A few months back DC comics and Warner Brothers Entertainment, Inc. successfully appealed a California district judge’s grant of summary judgment in favor of Laura Siegel Larson, the heir of Joe Siegel, the creator of Superman.
The issue at hand in the appeal was whether the parties reached an agreement on the transfer of the copyright in the Superman character. The court determined that a letter mailed from Larson’s attorney constituted an acceptance of DC’s offer and was therefore binding on the parties. The court cited the letter itself which stated the heirs have “accepted DC Comics offer of October 16, 2001 in respect to the ‘Superman’…properties.” The letter outlined years of negotiations between DC and Siegel’s heirs which apportioned substantial compensation to the heirs and gave DC the right to produce works based upon the Superman character. Statements from the attorneys indicated that the letter reflected the material terms that the parties agreed upon and was therefore binding.
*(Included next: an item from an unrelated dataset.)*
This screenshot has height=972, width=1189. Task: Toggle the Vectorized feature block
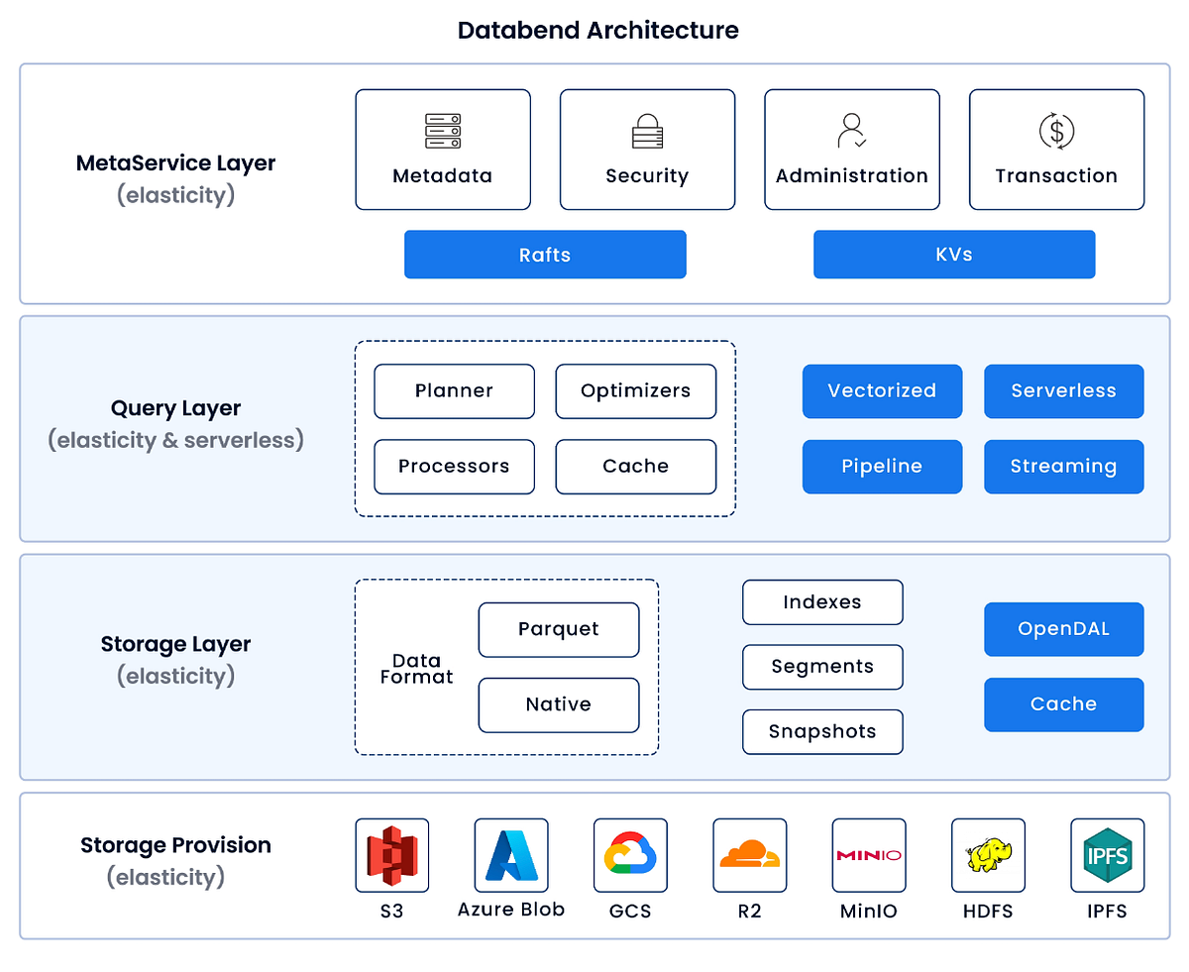(x=881, y=390)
The court also said that California contract law allows parties to be bound even if some aspects of the contract will be prepared at a later date. The court’s decision can be found here: Larson v. Warner Bros
The context surrounding this case seems more like a problem from a 1L contracts class. It’s simple: negotiations + oral agreements + letter summarizing negotiation with major contract points + signature of duly authorized agent = binding terms.
See also 17 USCS § 204(a) Execution of transfers of copyright ownership
(a) A transfer of copyright ownership, other than by operation of law, is not valid unless an instrument of conveyance, or a note or memorandum of the transfer, is in writing and signed by the owner of the rights conveyed or such owner’s duly authorized agent.